Die Schlußfolgerungen aus seinem Fiktionalismus führten VAIHINGER aber nicht zu der absoluten Sprachkritik MAUTHNERs, sondern zu einer positiven Umwertung dieses Als-Ob-Denkens im Dienst der handelnden Lebenspraxis. Er schrieb dazu in der "Selbstdarstellung" seiner Lehre:
    "Dem Willen zum Leben und zum Herrschen dienen als Mittel die Vorstellungen, Urteile und Schlüsse - also das Denken. Das Denken ist somit ursprünglich nur ein Mittel im Kampf ums Dasein und insofern nur eine biologische Funktion. (...)

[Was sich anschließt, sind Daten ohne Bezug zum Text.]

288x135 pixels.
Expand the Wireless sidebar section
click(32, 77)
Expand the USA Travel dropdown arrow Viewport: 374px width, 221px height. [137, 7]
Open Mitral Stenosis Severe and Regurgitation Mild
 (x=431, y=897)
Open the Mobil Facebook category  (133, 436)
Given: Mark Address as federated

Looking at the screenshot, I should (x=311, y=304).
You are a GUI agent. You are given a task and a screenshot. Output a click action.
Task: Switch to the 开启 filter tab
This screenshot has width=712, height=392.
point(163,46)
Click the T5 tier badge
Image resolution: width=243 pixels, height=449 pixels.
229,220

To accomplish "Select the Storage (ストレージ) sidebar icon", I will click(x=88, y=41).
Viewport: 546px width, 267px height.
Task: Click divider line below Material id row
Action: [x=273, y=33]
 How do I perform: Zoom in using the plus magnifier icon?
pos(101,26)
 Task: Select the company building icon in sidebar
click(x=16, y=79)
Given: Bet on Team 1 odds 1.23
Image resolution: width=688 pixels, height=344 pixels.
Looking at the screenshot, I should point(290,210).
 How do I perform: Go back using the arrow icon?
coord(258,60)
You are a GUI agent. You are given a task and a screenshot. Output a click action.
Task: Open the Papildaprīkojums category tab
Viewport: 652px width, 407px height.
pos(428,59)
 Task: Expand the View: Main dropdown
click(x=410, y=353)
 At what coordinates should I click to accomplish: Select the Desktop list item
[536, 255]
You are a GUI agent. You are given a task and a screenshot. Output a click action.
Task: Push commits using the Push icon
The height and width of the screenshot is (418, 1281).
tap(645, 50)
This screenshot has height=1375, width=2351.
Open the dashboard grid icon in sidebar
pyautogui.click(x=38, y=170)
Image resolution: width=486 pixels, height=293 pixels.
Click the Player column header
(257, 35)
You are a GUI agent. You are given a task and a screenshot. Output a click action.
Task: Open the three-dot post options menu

    Viele Denkvorgänge und Denkgebilde zeigen sich nun unter dieser Beleuchtung als bewußtfalsche Annahmne, die entweder der Wirklichkeit widersprechen oder sogar in sich selbst widerspruchsvoll sind, die aber absichtlich so gemacht werden, um durch diese künstliche Abweichung Schwierigkeiten des Denkes zu überwinden und auf Umwegen und Schleichwegen das Denkziel zu erreichen. Solche künstliche Denkgebilde heißen wissenschaftliche Fiktionen, die durch ihren Als-Ob-Charakter sich als bewußte Einbildungen kennzeichnen"(75).
MAUTHNERs Sprachtheorie stimmte zwar im Ansatz mit dem positivistischen Denken seiner Zeit überein, wies jedoch in ihrer erkenntniskritischen Schlußwendung über dessen Prinzip der Denkökonomie und der Relativierung der menschlichen Erkenntnis im Dienst des praktischen Lebens hinaus. Mit dieser Infragestellung des instrumentalistisch- sensualistisch- fiktionalistischen Sprachbegriffs des Positivismus verkörpert MAUTHNERs Sprachkritik zweifellos eine Erweiterung und Intensivierung des positivistischen Sprachzweifels, die das herkömmliche Erkenntnisideal nicht mehr anerkennen und dem erkenntnistheoretischen Sprachbewußtsein der zeitgenössischen Wissenschaft einen die pragmatische Funktion übersteigenden absoluten Sprach- und Erkenntnisbegriff entgegensetzen. MAUTHNER gelangte also ganz bewußt über die Positionen der zeitgenössischen Philosophie und Naturwissenschaft hinaus.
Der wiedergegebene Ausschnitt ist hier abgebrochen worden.